Journalist Lauren Windsor’s secret recordings of a conversation with Supreme Court Justice Samuel Alito rightly dominated the news on Monday. Alito revealed his Christian nationalism, long evident in his rulings, when Windsor posed as a devout Catholic admirer questioning whether the right can rest before the country is restored to “a place of godliness.”
“Well, I agree with you, I agree with you,” Alito replied, going on to say, “One side or the other is going to win.”
Alito sounded positively mainstream, though, in comparison with his wife, Martha-Ann, who’s been in the news lately for flying an upside-down flag in the wake of Joe Biden’s election—and feuding with her neighbors about it—as well as a Christian nationalist flag, “Appeal to Heaven,” outside their Jersey shore home. When Windsor commiserates with her over the controversy, Martha-Ann Alito replies, “It’s OK! It’s OK! If they come back to me, I’ll get them. I’m gonna be liberated, and I’m gonna get them.”
You can listen to the audio here.
Windsor shared the audio with Rolling Stone.
Alito’s wife went on about getting revenge, sounding even Trumpier than her husband. “Look at me. I’m German, from Germany. My heritage is German. You come after me, I’m going to give it back to you. And there will be a way—it doesn’t have to be now—but there will be a way they will know. Don’t worry about it.”

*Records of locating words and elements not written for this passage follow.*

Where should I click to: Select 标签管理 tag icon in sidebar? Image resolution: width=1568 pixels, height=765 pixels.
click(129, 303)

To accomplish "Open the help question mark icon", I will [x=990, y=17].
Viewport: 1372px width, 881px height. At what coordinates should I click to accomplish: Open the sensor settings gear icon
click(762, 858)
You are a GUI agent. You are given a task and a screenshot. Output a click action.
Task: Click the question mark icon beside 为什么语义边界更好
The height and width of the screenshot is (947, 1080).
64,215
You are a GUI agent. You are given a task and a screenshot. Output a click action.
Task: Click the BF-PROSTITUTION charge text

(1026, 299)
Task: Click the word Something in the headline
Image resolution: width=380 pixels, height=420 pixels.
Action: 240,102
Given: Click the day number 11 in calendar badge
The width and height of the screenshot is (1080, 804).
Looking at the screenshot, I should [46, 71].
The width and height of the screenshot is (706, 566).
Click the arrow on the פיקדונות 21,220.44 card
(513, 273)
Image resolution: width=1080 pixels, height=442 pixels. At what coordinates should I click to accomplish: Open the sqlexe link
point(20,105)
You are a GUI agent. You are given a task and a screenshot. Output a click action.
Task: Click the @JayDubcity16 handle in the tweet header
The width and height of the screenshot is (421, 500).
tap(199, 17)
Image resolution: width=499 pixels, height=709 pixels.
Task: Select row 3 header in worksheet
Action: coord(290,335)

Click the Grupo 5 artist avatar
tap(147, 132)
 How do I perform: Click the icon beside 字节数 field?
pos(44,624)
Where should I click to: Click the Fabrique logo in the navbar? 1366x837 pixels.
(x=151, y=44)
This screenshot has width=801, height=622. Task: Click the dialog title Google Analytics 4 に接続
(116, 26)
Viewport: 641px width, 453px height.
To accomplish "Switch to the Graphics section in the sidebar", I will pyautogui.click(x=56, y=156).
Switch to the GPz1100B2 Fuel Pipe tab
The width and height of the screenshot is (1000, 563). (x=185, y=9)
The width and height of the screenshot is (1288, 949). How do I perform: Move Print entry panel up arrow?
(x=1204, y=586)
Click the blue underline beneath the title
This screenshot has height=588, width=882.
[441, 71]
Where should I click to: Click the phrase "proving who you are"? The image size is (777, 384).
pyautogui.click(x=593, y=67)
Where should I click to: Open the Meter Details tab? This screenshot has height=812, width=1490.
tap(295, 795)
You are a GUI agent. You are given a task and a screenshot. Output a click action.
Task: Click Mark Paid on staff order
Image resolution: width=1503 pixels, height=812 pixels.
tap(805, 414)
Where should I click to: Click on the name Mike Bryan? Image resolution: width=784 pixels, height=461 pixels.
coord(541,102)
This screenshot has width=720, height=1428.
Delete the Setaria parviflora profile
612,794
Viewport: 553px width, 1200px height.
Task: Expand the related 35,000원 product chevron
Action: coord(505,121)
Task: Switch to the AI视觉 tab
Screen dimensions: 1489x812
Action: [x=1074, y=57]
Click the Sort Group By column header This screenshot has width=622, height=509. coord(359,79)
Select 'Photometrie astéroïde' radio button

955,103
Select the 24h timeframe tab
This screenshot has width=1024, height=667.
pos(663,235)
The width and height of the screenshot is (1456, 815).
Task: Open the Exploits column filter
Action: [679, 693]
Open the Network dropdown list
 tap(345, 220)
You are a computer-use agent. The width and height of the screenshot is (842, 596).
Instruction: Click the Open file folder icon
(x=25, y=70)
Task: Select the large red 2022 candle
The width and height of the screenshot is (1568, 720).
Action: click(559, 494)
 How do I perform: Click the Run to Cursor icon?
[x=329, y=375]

I guess I’m a little worried about that. And what does being of German heritage have to do with anything? (I can use my imagination.) Alito made clear at another point that “them” was the media.
She also shared with Windsor that she has fantasized about flying “a Sacred Heart of Jesus flag, because I have to look across the lagoon at the Pride flag for the next month.” I’m Catholic too. I grew up with Sacred Heart of Jesus imagery in my childhood home. But to use that image to combat LGBTQ Pride this month doesn’t seem like something Jesus would do.
To me, the nuttiest part of her entire rant (which, to my knowledge, no one has yet covered) was when she gave Windsor an example of getting back at a journalist: Robin Givhan, the fashion critic of The Washington Post. She falsely claimed that Givhan’s 2006 Pulitzer Prize came for her mockery of Alito’s clothing at her husband’s confirmation hearings (it did not). She misidentified her as working for The New York Times. She apparently called Givhan to “congratulate” her on her award, needling her about fashion. Alito is talking so fast, and so nonsensically, it’s not worth transcribing it. (You can listen to the audio!)
I just have to say, I don’t know which is scarier: that she called and harassed Givhan, or that she remembered it in such detail almost 20 years later. The woman indeed holds a grudge.
She says she didn’t fly the Sacred Heart of Jesus flag, in deference to her husband—but insisted he doesn’t “control” her. “The feminazis believe that he should control me,” Alito added. “So they’ll go to hell. He never controls me.” I’m pretty sure she meant they’ll “go to hell” literally.
Alito picked up her flag rant. She told her husband: “I won’t do it because I’m deferring to you. But when you are free of this nonsense, I’m putting it up and I’m going to send them a message every day. Maybe every week, I’ll be changing the flags. They’ll be all kinds. I made a flag in my head. This is how I satisfy myself,” she continued. “It’s white and it has yellow and orange flames around it, and in the middle is the word vergogna.” That’s the Italian word for “shame.”
Vergogna is an interesting choice of words. One could also apply it to Justice Alito’s brazenness in imposing his conservative Catholic worldview on the country, or his wife’s Trumpy arrogance. They both bring shame to the Supreme Court.
The thing is, despite Justice Alito’s dark view of polarization in the United States, we—secular liberals and progressives—can live with them. Let Martha-Ann Alito fly whatever flag she wants on her property, while LGBTQ people can fly the Pride flag. Sure, we’d like to change their minds on a few issues, but if we can’t, we’ll mostly leave them alone. Are you an anti-abortion Catholic, as the Alitos are? That’s fine; I have relatives who feel that way. The issue is simple: Don’t have an abortion. Opposed to same-sex marriage? Then don’t marry a person of your own sex.
It’s the Christian nationalists who want to impose their values on us—and do it with cruelty, if you listen to the wrathful Martha-Ann Alito. As her husband put it: “One side or the other is going to win.” And they are doing everything in their power, from the Supreme Court to state legislatures to school boards, to make sure it’s their side.
I can’t wait until Martha-Ann Alito is “free of this nonsense”—presumably, when her husband leaves the court—and we’re free of the couple’s Catholic extremism.